■ **MATERIALS PROVIDED**
□ □ □ □ □

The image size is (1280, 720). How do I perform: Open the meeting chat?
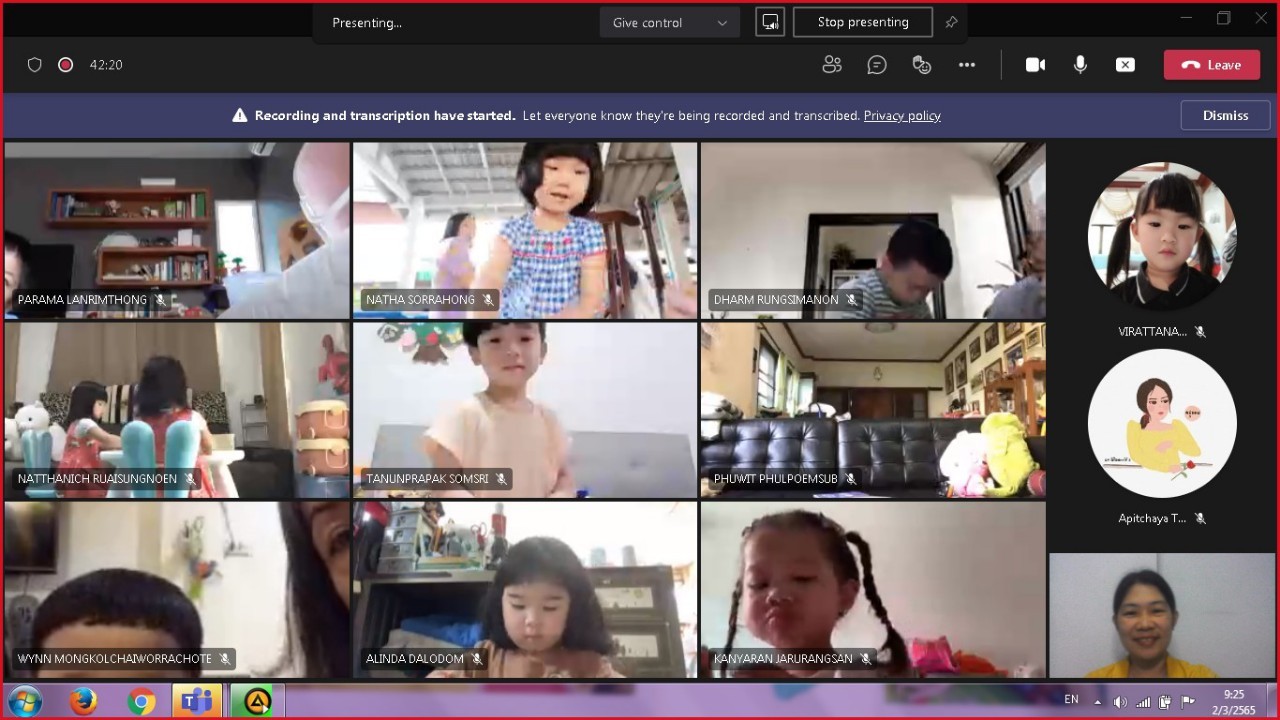pyautogui.click(x=877, y=65)
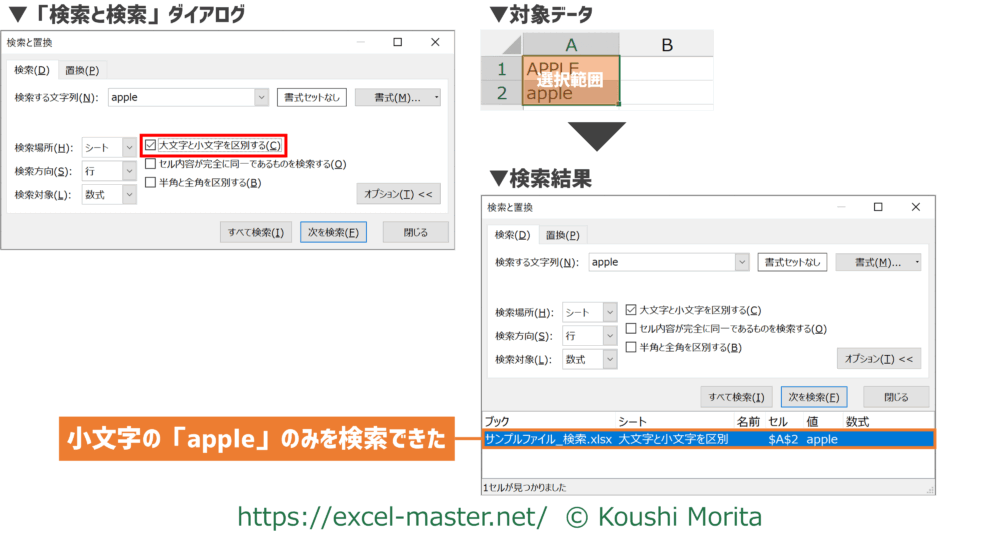Image resolution: width=1000 pixels, height=535 pixels.
Task: Select the $A$2 apple search result row
Action: click(x=707, y=439)
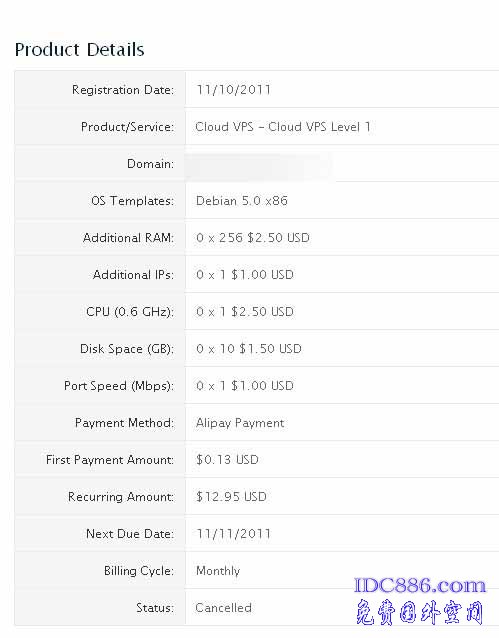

□ □ □ □ □

■ **YOUR INSTRUCTIONS**
Each entry should be copied exactly as written, though any pictures stay out.

■ **RESPONSE TO THE EXERCISE**
The image size is (1280, 720). How do I perform: Open the meeting chat?
pyautogui.click(x=877, y=65)
Image resolution: width=1000 pixels, height=535 pixels.
Task: Select the $A$2 apple search result row
Action: click(x=707, y=439)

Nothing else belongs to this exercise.